If $A=(-4,0)$ and $B=(4,0)$, what is the locus of points $P$ such that $|AP-BP|=16$? Does it even exist?

Question

I am stuck in this question for about a week:

If there are points $A$ and $B$ such that $A(-4,0)$ and $B(4,0)$ then what is the locus of points $P$ such that $|AP-BP|=16$?

I think this is a trick question. But I do not think this is possible.

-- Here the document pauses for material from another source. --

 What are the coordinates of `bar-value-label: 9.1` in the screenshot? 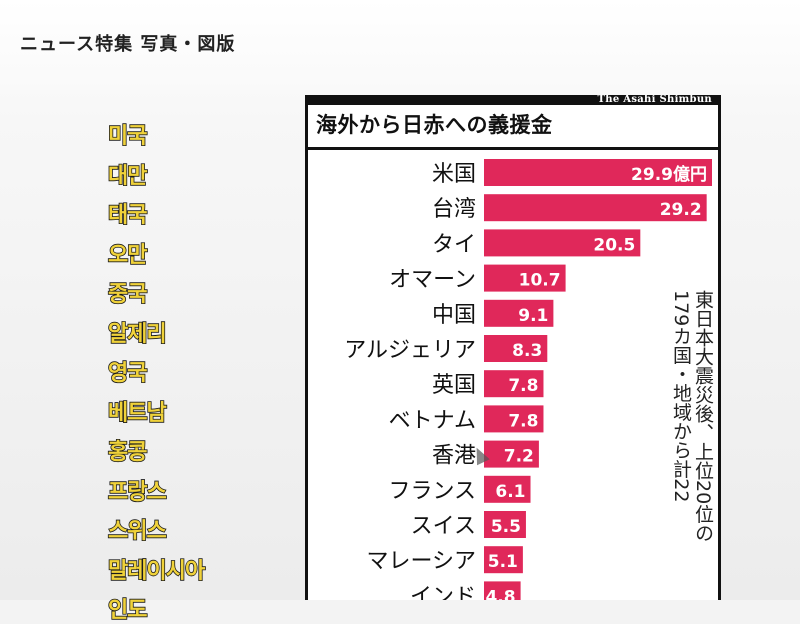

If $APB$ is a triangle, then $|AP-BP|\leq 8$. So $APB$ cannot form a triangle.

But if my answer is incorrect, and such points $P$ exist, what will the points $P$ be?

Answer 1

You are correct - the reverse triangle inequality implies that $$|d(A,P)-d(B,P)|\leq d(A,B)=8$$ so there will be no points $P\in\mathbb{R}^2$ such that $|d(A,P)-d(B,P)|=16$. Here is a nice contour plot of the values of $|d(A,P)-d(B,P)|$ from Mathematica that illustrates this:

A = {-4, 0}; B = {4, 0};

ContourPlot[ Abs[EuclideanDistance[A, {x, y}] - EuclideanDistance[B, {x, y}]],
 {x, -15, 15}, {y, -15, 15}, ContourLabels ->
 (Text[Style[Framed[#3, RoundingRadius -> 10, Background -> White],
 Directive[12], FontFamily -> "Helvetica"], {#1, #2}] &), 
 LabelStyle -> Directive[12, Bold, FontFamily -> "Helvetica"]]

Answer 2

AP-BP is the vector from A to B, which has length $8$. The locus is the null set.